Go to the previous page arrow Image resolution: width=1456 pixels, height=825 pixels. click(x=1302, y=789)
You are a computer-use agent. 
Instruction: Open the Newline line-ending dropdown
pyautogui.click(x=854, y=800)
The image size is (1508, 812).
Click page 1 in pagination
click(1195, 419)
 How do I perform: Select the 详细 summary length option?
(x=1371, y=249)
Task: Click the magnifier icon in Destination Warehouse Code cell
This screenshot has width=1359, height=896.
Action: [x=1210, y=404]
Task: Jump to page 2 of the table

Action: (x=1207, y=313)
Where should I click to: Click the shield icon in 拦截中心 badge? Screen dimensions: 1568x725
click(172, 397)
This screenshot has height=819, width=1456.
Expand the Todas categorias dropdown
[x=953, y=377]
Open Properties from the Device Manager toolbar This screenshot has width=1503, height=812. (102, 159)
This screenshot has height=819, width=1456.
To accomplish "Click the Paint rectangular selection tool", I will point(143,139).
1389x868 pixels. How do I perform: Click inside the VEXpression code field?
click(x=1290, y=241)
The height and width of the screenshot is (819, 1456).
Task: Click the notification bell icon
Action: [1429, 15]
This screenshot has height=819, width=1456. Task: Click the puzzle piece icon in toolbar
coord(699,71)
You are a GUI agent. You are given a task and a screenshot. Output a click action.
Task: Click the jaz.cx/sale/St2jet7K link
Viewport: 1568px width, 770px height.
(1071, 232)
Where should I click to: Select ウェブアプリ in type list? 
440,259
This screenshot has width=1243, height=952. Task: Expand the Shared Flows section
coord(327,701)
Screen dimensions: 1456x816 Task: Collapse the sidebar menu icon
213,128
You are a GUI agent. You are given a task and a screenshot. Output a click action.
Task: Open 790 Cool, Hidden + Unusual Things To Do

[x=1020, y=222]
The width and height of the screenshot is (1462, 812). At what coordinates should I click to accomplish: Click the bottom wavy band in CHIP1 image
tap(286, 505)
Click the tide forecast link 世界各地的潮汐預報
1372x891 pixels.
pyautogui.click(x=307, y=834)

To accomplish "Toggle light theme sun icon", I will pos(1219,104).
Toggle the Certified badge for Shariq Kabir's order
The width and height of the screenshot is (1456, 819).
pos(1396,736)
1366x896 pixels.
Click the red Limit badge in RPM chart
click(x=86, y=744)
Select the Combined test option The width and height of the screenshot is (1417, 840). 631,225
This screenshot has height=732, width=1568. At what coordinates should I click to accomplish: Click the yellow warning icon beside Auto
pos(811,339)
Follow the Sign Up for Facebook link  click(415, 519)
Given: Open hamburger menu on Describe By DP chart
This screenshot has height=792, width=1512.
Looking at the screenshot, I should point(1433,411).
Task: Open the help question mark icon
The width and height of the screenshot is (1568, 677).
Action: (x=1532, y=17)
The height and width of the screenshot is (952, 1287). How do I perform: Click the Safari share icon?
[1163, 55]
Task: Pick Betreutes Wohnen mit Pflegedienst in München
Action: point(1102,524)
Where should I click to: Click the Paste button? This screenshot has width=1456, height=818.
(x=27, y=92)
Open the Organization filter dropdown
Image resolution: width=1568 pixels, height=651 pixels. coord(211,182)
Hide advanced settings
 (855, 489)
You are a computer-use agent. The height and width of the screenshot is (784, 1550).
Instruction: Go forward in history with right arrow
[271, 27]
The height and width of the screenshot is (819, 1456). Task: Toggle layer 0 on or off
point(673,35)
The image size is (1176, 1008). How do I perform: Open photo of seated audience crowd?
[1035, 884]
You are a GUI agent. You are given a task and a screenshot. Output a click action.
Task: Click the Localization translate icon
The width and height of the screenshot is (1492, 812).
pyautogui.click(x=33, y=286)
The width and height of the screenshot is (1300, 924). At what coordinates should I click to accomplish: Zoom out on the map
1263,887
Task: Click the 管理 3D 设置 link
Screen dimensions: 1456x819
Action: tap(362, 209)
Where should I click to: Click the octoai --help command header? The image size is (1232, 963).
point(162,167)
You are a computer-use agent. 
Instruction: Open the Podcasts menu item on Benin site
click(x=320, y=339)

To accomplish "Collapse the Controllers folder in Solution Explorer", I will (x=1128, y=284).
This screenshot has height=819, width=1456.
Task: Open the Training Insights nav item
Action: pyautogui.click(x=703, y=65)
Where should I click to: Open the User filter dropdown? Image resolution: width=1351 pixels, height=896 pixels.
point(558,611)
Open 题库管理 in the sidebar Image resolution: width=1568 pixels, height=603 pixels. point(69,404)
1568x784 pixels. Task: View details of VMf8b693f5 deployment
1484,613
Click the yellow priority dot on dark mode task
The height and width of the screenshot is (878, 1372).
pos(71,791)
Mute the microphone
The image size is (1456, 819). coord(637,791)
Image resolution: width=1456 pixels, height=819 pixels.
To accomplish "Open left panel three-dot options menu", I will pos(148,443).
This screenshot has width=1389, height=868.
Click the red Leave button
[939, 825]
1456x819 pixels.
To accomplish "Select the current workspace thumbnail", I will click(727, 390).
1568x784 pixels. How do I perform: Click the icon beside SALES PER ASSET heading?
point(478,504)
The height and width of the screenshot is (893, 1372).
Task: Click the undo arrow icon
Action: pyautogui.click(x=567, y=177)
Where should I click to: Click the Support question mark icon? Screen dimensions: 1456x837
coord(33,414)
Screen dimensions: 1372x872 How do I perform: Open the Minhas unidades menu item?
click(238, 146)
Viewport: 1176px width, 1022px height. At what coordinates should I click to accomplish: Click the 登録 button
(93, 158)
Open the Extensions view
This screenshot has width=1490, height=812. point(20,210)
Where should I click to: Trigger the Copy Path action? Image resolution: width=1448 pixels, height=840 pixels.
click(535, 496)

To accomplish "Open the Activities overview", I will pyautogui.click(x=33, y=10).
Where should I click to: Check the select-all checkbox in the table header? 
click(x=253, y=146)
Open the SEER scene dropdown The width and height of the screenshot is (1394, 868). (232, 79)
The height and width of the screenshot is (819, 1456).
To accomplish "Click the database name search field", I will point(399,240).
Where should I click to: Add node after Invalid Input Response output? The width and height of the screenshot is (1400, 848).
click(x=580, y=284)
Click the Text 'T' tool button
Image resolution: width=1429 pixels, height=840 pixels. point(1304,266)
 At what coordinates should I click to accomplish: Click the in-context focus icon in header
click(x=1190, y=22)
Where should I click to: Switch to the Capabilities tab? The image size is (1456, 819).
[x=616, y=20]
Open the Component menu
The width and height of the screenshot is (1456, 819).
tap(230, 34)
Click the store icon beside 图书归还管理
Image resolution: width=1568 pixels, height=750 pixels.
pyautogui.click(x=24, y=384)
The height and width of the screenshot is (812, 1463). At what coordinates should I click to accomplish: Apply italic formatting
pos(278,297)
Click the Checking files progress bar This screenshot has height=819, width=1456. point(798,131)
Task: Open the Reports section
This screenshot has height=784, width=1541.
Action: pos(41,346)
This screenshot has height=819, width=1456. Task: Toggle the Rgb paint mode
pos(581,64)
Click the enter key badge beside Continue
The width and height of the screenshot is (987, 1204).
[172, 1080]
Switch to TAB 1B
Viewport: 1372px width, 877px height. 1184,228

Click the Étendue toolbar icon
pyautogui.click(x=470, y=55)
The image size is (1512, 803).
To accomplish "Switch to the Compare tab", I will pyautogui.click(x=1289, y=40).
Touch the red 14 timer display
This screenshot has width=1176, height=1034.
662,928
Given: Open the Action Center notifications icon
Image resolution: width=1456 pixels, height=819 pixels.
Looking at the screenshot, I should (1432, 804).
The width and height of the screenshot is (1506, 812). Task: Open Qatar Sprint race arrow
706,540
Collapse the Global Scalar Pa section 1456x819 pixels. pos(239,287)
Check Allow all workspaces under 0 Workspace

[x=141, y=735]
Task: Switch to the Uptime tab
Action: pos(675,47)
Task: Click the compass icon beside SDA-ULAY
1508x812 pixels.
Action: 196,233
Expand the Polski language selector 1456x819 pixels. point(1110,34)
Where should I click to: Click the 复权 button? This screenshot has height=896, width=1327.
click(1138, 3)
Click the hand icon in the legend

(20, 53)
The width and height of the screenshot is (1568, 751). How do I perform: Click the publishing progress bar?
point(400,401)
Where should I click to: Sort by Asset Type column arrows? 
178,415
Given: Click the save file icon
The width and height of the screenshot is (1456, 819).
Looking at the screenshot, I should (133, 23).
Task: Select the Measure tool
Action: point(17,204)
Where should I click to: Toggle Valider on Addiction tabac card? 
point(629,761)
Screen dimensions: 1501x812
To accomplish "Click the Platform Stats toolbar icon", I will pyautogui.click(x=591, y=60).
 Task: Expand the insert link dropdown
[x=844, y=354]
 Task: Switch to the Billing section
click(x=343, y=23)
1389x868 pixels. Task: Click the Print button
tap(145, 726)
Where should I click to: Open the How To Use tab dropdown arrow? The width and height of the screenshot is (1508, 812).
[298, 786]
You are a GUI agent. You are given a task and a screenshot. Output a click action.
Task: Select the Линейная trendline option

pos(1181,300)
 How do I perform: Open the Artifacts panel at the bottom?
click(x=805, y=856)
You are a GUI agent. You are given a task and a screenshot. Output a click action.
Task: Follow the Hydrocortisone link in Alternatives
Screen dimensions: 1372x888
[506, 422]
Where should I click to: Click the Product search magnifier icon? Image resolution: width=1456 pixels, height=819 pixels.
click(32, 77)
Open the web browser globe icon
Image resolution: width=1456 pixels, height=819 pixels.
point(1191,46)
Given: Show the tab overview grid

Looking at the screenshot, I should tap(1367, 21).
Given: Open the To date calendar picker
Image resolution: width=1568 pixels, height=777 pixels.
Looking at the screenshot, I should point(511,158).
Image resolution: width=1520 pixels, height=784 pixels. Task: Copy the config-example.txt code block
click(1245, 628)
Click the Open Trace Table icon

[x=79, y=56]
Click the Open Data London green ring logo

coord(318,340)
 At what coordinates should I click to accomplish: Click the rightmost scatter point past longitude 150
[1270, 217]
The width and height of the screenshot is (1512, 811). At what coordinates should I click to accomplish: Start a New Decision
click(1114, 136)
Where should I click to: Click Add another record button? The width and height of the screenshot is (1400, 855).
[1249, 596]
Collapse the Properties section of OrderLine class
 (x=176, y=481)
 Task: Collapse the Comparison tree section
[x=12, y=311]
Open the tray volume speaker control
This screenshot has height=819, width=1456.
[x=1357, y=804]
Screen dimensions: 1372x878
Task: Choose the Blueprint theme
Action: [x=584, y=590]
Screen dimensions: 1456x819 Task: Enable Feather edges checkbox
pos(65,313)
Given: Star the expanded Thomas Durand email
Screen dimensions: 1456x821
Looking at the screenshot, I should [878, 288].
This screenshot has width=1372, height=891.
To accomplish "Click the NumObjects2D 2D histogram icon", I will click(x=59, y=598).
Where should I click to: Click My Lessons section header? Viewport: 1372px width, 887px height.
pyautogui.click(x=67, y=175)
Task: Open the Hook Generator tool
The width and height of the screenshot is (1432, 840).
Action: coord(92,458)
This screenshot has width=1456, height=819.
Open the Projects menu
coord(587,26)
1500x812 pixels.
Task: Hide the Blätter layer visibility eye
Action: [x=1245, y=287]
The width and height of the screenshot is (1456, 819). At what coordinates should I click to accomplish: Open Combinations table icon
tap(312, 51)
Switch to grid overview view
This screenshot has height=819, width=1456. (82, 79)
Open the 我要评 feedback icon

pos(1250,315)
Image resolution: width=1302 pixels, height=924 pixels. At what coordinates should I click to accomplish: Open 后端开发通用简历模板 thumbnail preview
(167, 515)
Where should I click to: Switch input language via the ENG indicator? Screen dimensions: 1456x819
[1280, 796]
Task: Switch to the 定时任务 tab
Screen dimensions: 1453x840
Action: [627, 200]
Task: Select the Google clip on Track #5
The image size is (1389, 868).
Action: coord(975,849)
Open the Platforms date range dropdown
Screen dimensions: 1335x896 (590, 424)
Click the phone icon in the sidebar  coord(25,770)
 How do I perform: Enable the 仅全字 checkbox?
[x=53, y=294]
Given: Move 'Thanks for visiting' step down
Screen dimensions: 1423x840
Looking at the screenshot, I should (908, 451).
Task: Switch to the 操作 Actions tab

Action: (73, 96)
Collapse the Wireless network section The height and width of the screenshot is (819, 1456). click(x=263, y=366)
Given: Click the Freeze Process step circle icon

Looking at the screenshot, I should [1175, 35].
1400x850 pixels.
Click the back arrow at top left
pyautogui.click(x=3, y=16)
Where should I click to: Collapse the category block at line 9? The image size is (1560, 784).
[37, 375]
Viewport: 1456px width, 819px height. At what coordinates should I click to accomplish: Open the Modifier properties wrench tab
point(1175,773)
-----
Look back at the data above. Transcribe exactly the lines starting at the line that contains "Given: Star the expanded Thomas Durand email" and ending at the line that contains "This screenshot has width=1456, height=819.".

Given: Star the expanded Thomas Durand email
Screen dimensions: 1456x821
Looking at the screenshot, I should [878, 288].
This screenshot has width=1372, height=891.
To accomplish "Click the NumObjects2D 2D histogram icon", I will click(x=59, y=598).
Where should I click to: Click My Lessons section header? Viewport: 1372px width, 887px height.
pyautogui.click(x=67, y=175)
Task: Open the Hook Generator tool
The width and height of the screenshot is (1432, 840).
Action: coord(92,458)
This screenshot has width=1456, height=819.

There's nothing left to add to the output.